▶ **EXERCISE**: Every entry below should be written out exactly, and no image should appear.

▶ **INFORMATION PROVIDED**:
········

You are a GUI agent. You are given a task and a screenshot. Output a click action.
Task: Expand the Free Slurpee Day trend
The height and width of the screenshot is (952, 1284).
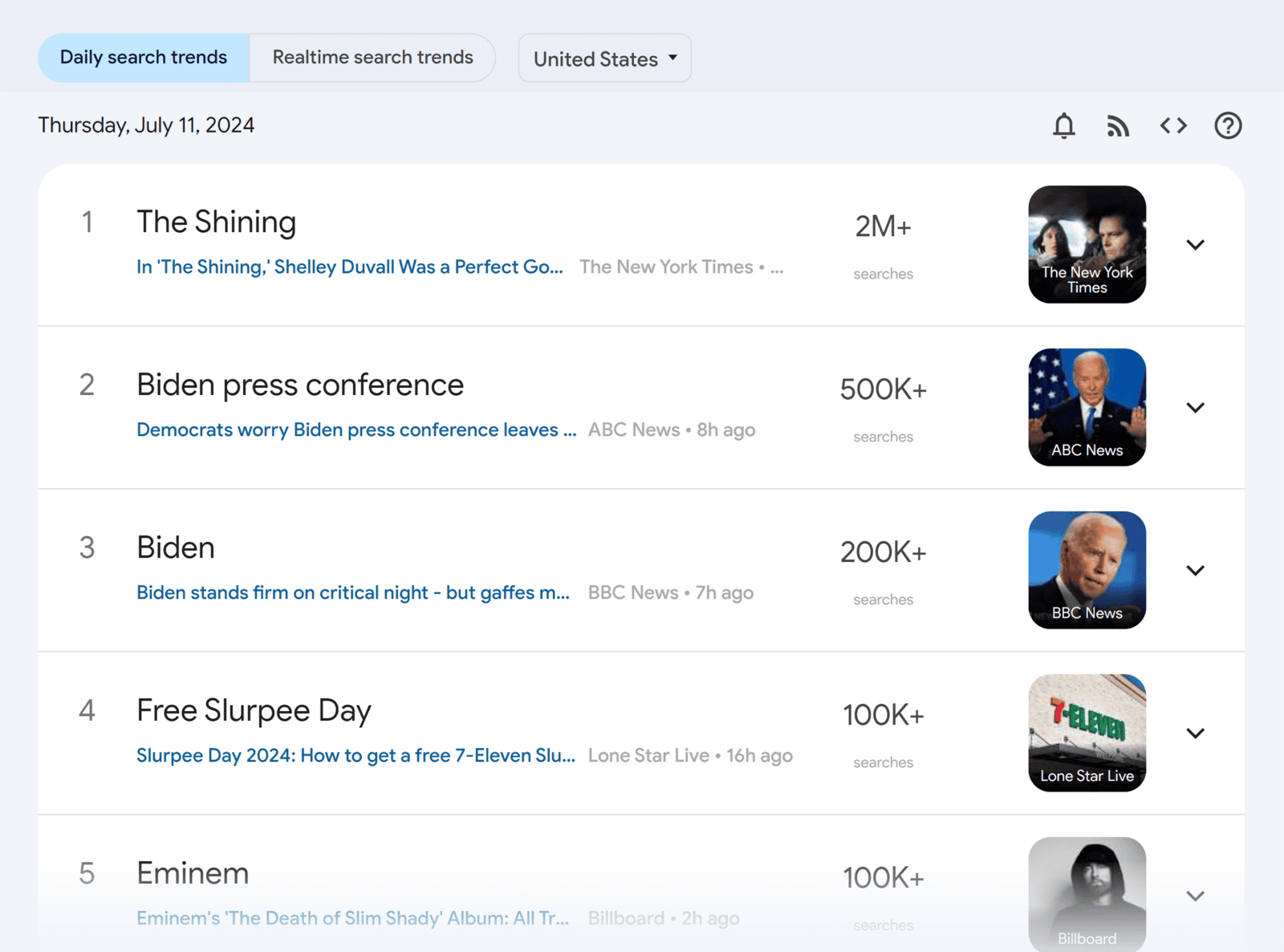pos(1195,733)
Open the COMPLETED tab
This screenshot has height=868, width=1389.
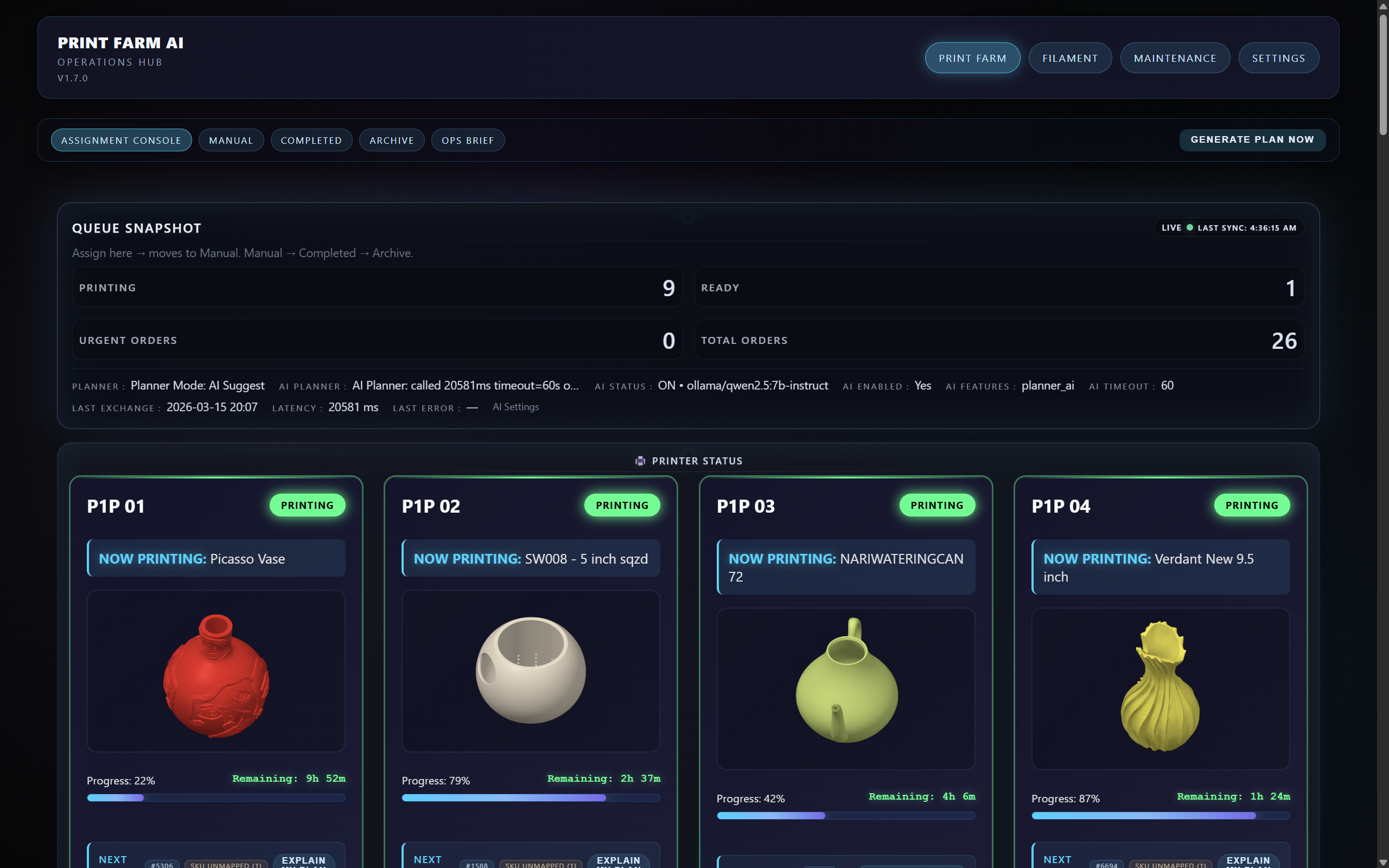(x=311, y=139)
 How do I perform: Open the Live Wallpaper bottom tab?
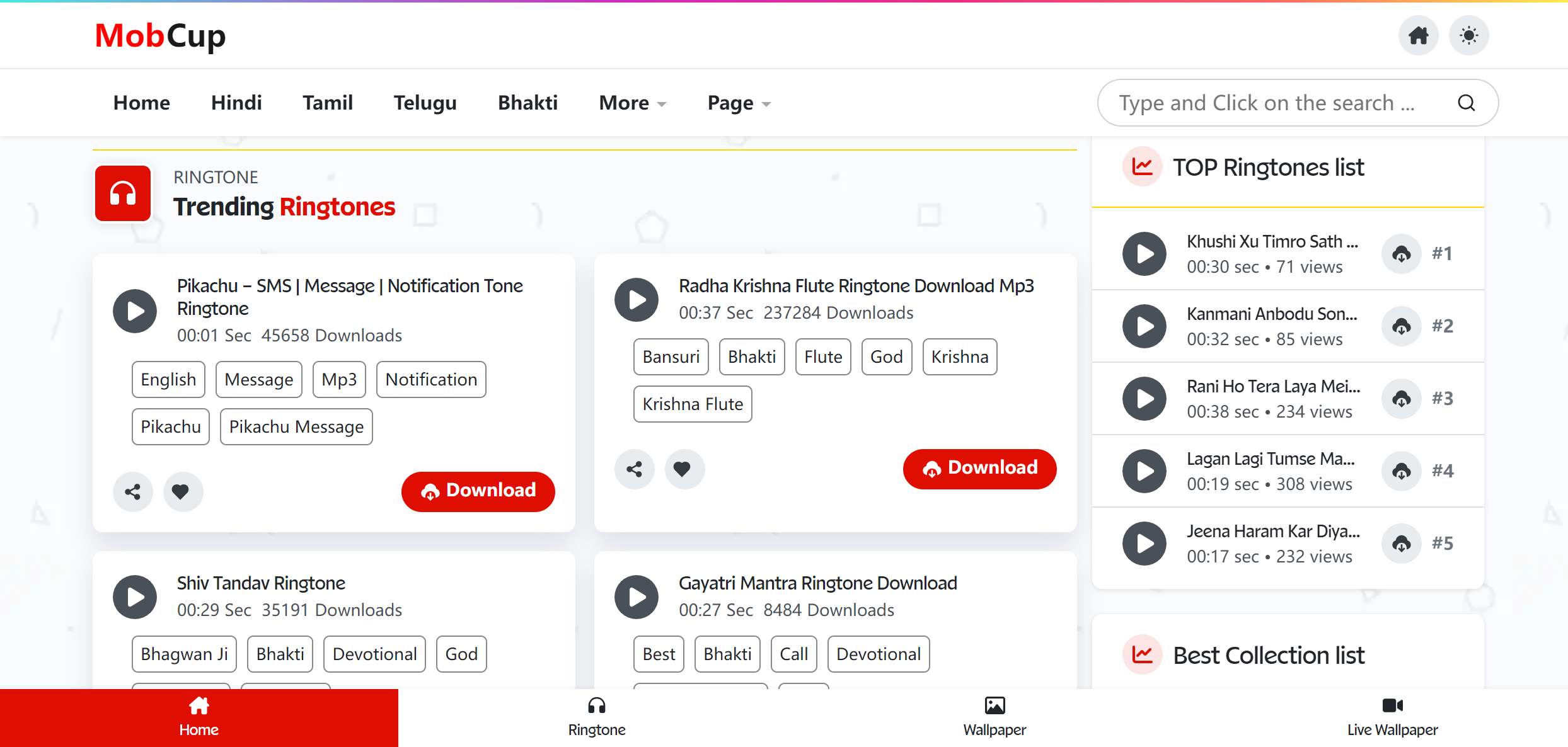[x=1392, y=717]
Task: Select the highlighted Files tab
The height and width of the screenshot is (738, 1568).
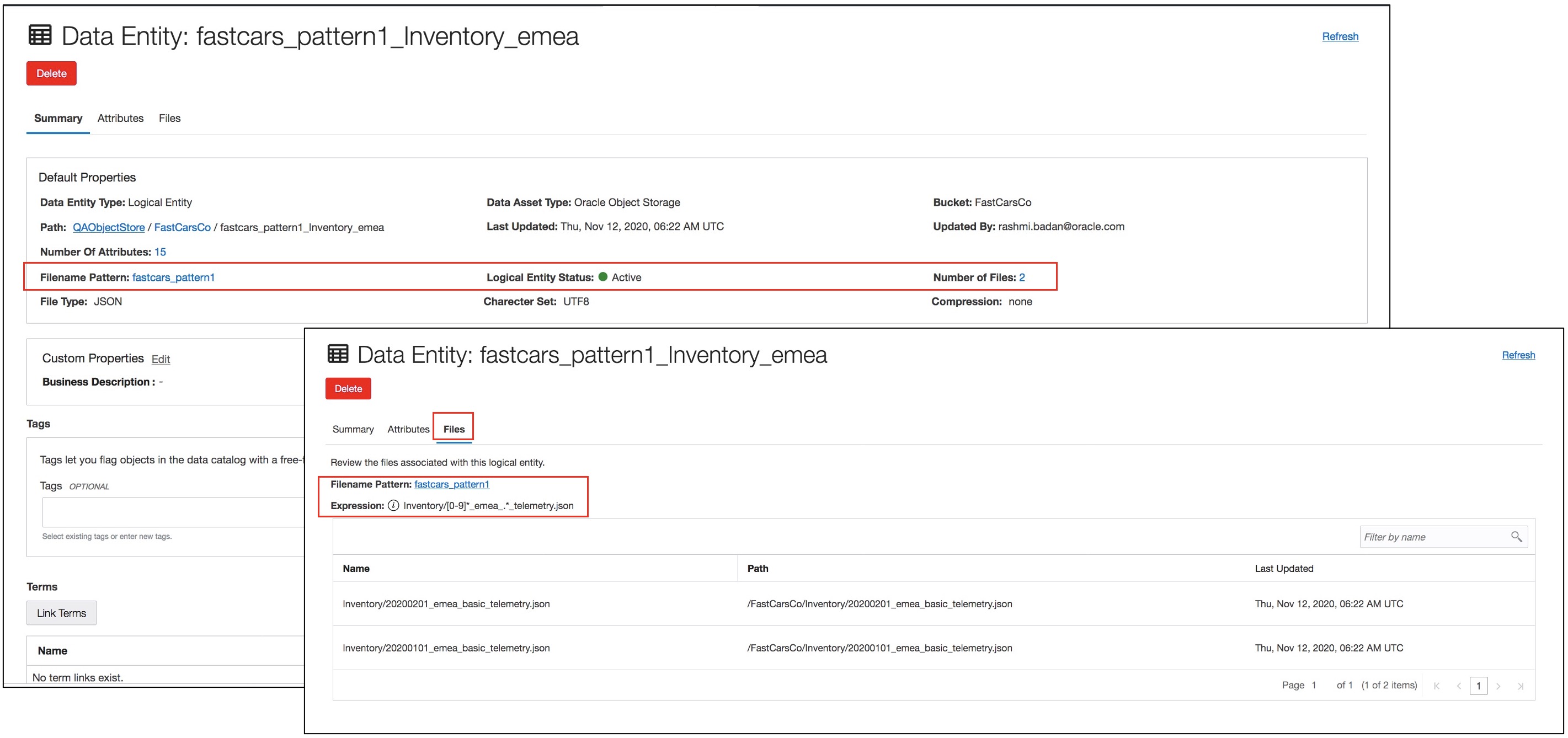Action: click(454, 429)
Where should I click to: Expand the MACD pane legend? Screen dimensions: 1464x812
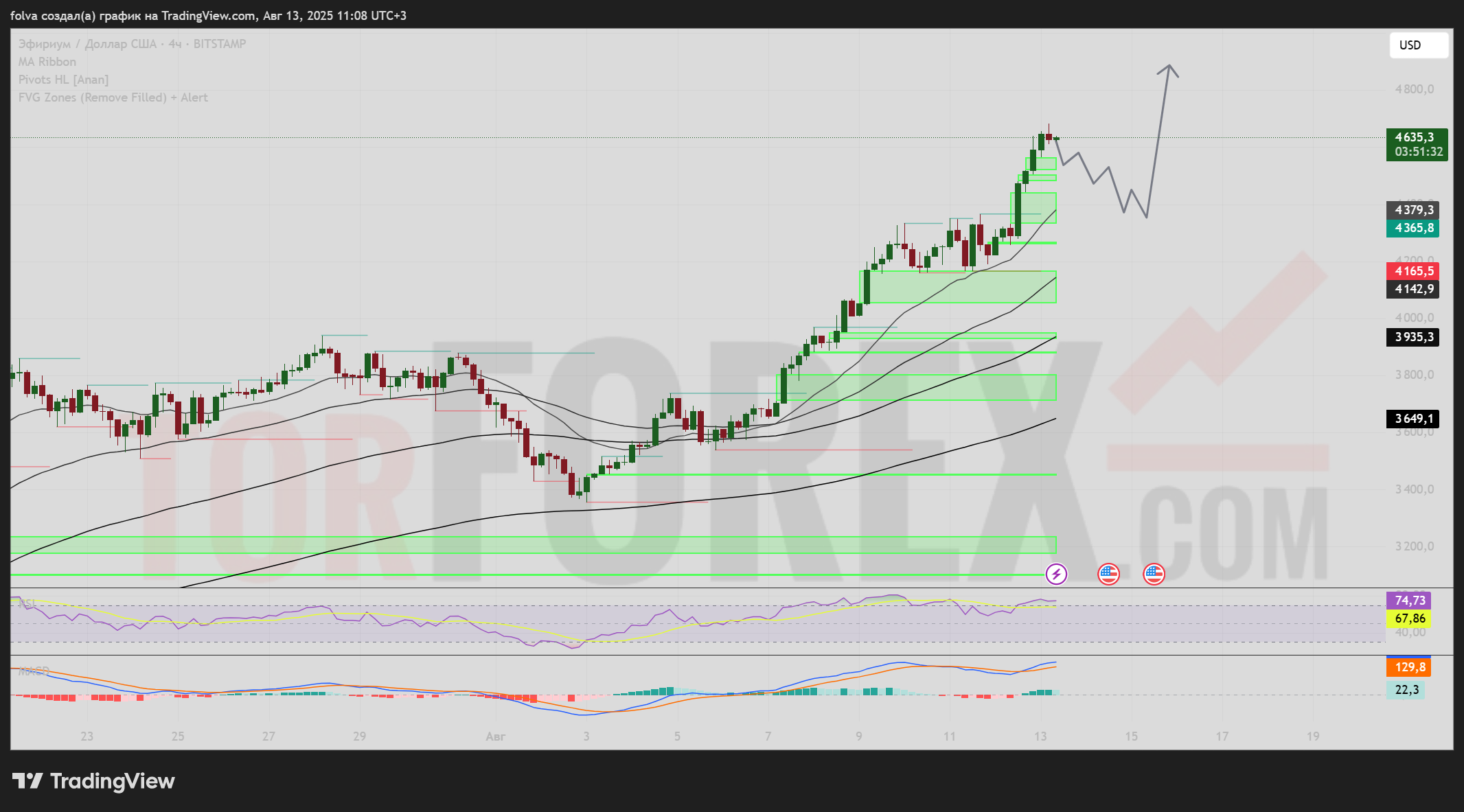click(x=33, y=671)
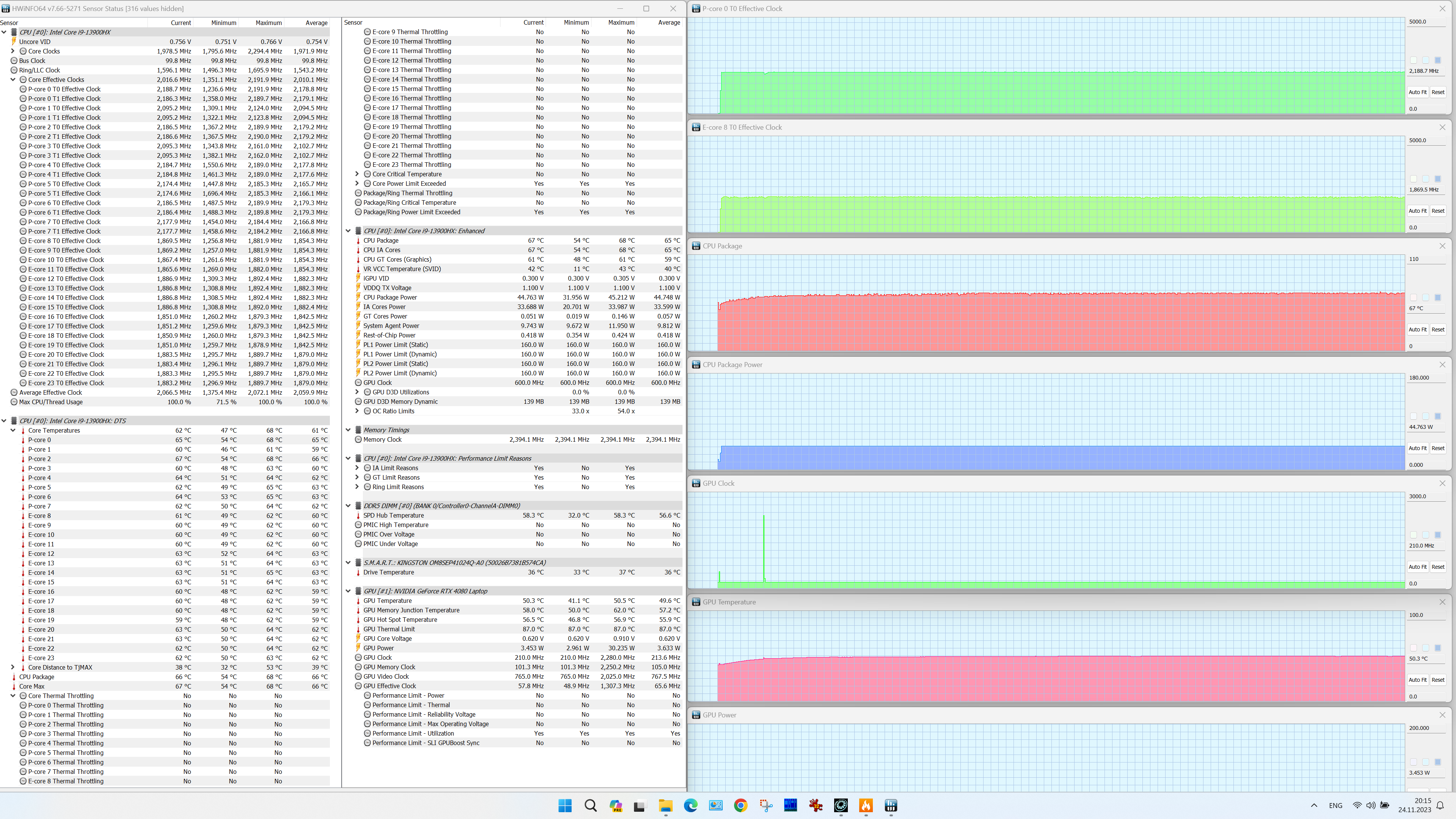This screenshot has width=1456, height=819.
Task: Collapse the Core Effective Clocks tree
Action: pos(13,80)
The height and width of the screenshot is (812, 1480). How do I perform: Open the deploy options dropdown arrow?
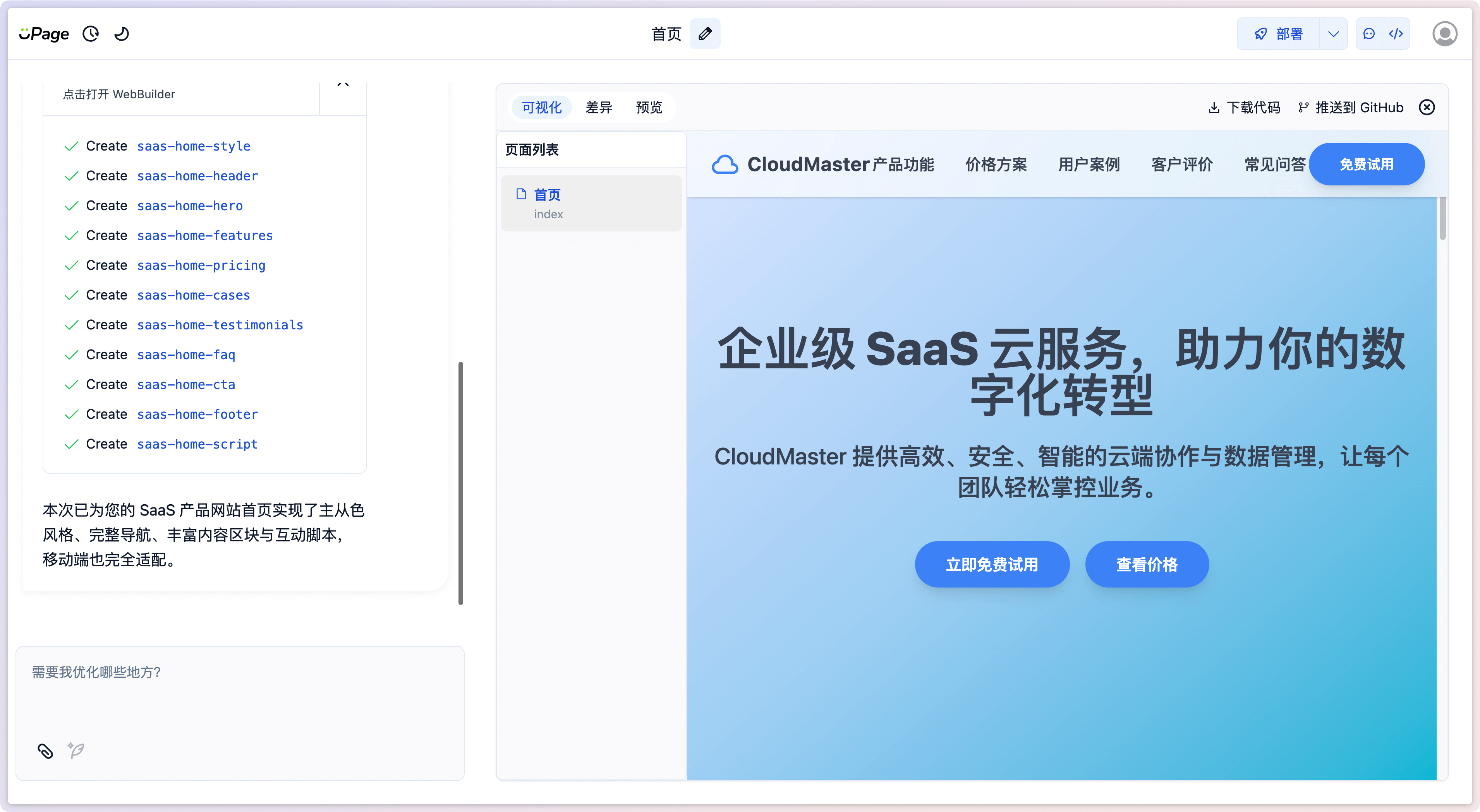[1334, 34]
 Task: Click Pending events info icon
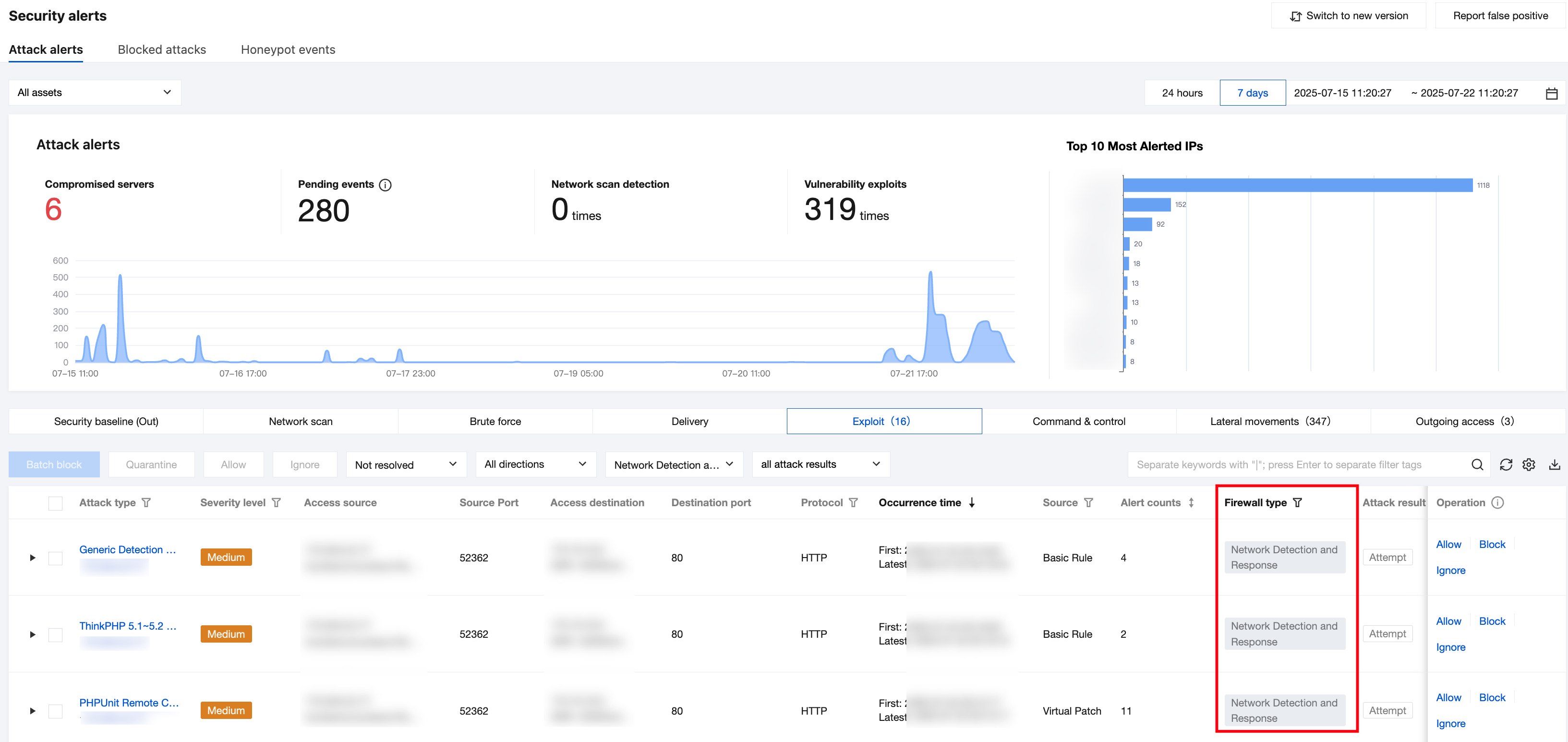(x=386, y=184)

········

▶ **RESPONSE AREA**:
You are a GUI agent. You are given a task and a screenshot. Output a click action.
Task: Expand the Free Slurpee Day trend
The height and width of the screenshot is (952, 1284).
pos(1195,733)
Open the COMPLETED tab
This screenshot has height=868, width=1389.
(x=311, y=139)
 How do I perform: Open the Live Wallpaper bottom tab?
[x=1392, y=717]
Task: Select the highlighted Files tab
The height and width of the screenshot is (738, 1568).
Action: click(454, 429)
Where should I click to: Expand the MACD pane legend? Screen dimensions: 1464x812
click(x=33, y=671)
This screenshot has width=1456, height=819.
Task: Collapse the Core Effective Clocks tree
Action: pos(13,80)
The height and width of the screenshot is (812, 1480). How do I perform: Open the deploy options dropdown arrow?
[1334, 34]
 Task: Click Pending events info icon
(x=386, y=184)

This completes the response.